• **Supplied passage**:
○ ○ ○ ○ ○ ○ ○

This is the system they used in Manhattan to fine idling trucks, and something Winnipeg and SF considered years ago.



Come visit Mississauga, I often see people parked in front of community housing on the multi use bike trail. Often 2-3 cars
 
For those interested, Hamilton passed it's minimum parking removal by-law on April 10th. Available here:


It removes minimum parking provisions for most of the lower city and along James North on the mountian, and introduces reduced minimums for most inner suburban areas. Only outer suburban areas retain the existing rates.

It also introduces some extremely stringent EV charging provisions which honestly don't make a whole lot of sense:

ill note that council annoyingly passed the by-law requiring all parking spaces for residential uses be EV charging spaces, including level-2 chargers, and that 50% of all commercial spaces be level-2 EV chargers. This means a commercial plaza with 100 parking spaces would have to provide 50 level-2 EV charging stations, which is frankly kind of absurd as that means you need a massive electrical supply to support such a huge number of level-2 outlets.

To make it worse, the by-law requires that the chargers be the SAE International J1772 standard, which basically every north american auto manufacturer is currently phasing out in favor of Tesla's NACS standard. So installing chargers which 90-95% of EVs on the market in 2-3 years use will require a variance.

It's stupid and there is a reason it'll be appealed. There is a reasonable expectation on this front for EV chargers I think, but it's far lower than 100% and 50%. Probably 100% rough-ins for residential (maybe 10% provided and 90% rough-in) and 5-10% chargers in non-residential contexts is more appropriate, and remove the requirement for them to be a dead-standard outlet.

Requiring such a huge percentage of parking spaces to have EV chargers is just total overkill as EV owners don't need that level of access to charging infrastructure. Even in a world with 100% EV adoption, nowhere close to 50% of commercial parking users are going to need EV chargers at any given time, especially if all residential spaces have EV chargers as well.
 
Technology............but will it be utilized effectively, or the way the TTC uses its massive data collection system?

○ ○ ○ ○ ○ ○ ○

• **Task to complete**: In the Hamilton parking discussion, why would installing the chargers that 90-95% of EVs on the market will use in 2-3 years require a variance? Please answer in one to three sentences. The entries have nothing to do with the Hamilton parking discussion.

• **Records supplied**:
○ ○ ○ ○ ○ ○ ○

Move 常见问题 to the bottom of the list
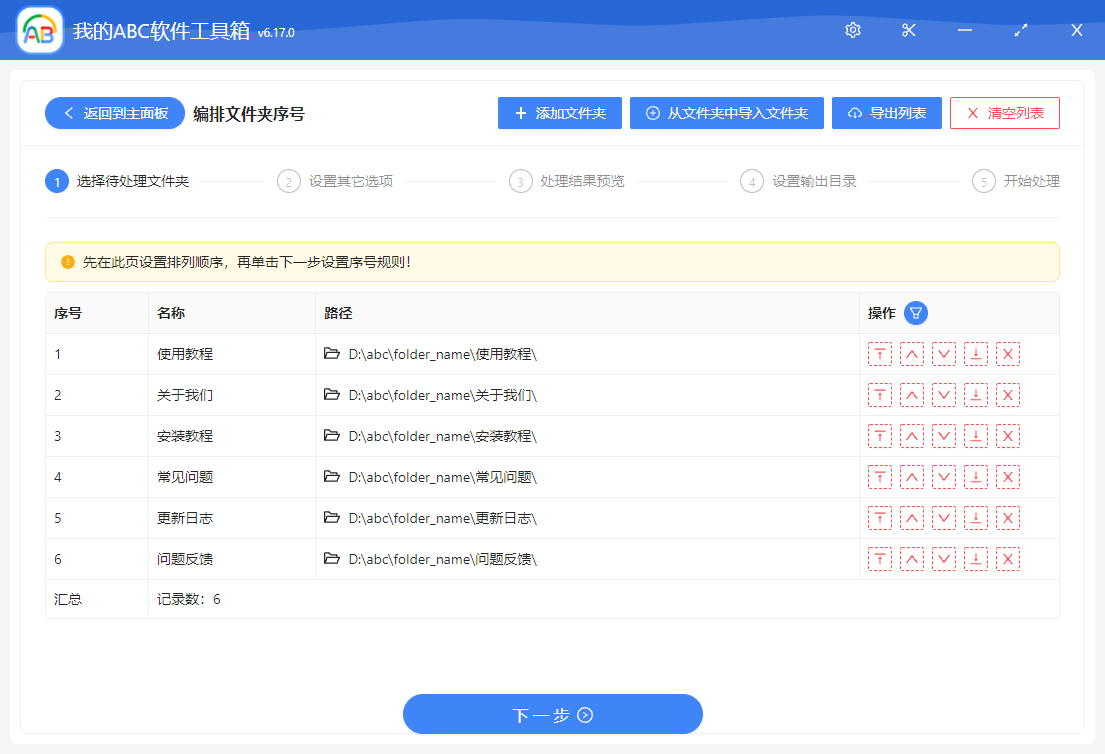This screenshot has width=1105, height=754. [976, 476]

○ ○ ○ ○ ○ ○ ○

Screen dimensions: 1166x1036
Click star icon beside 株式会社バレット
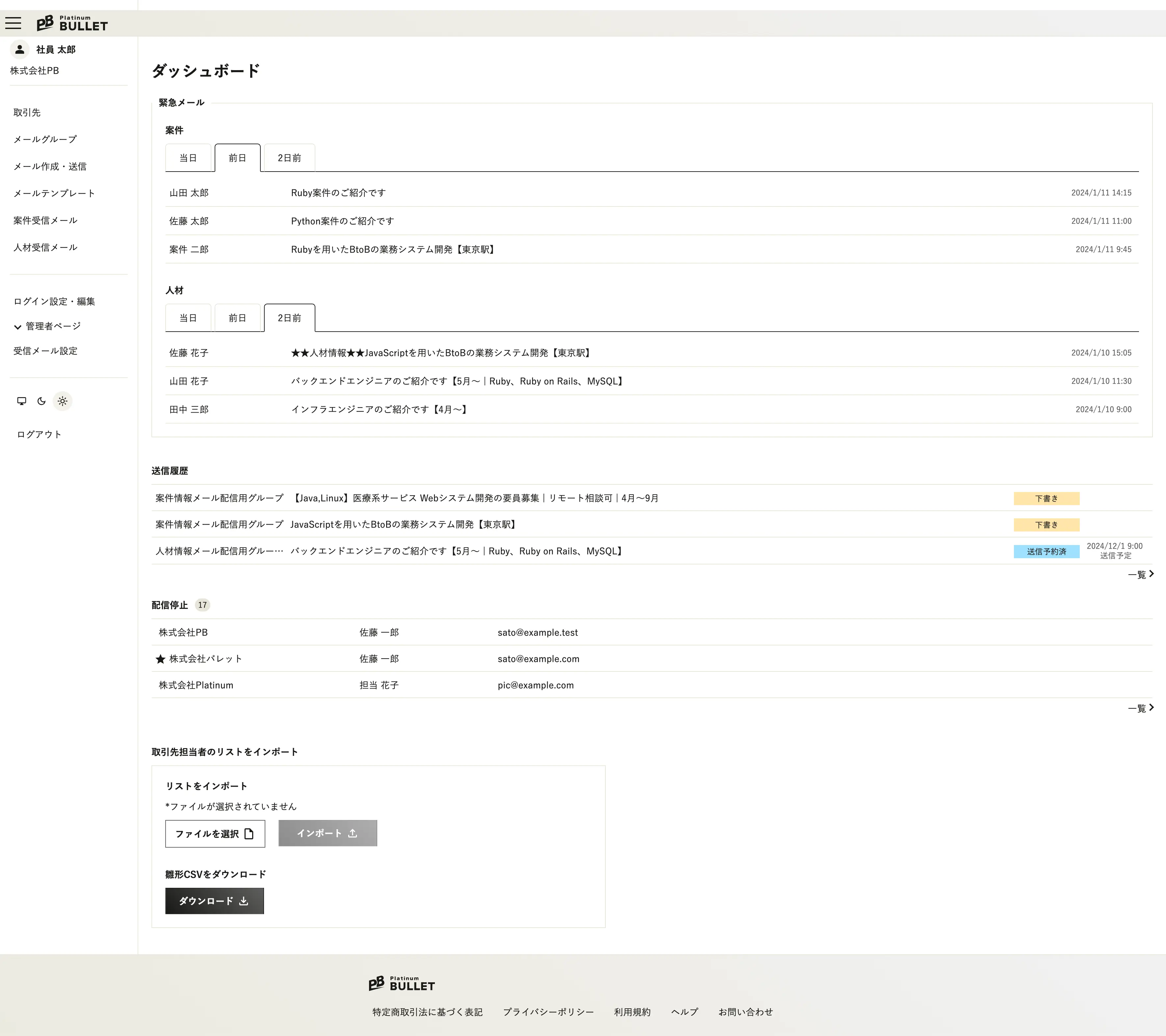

○ ○ ○ ○ ○ ○ ○

• **Exercise solution**: The by-law requires chargers to use the SAE International J1772 standard. Basically every North American auto manufacturer is phasing that standard out in favor of Tesla's NACS standard. So chargers built for the standard most EVs will soon use would not meet the by-law's requirement.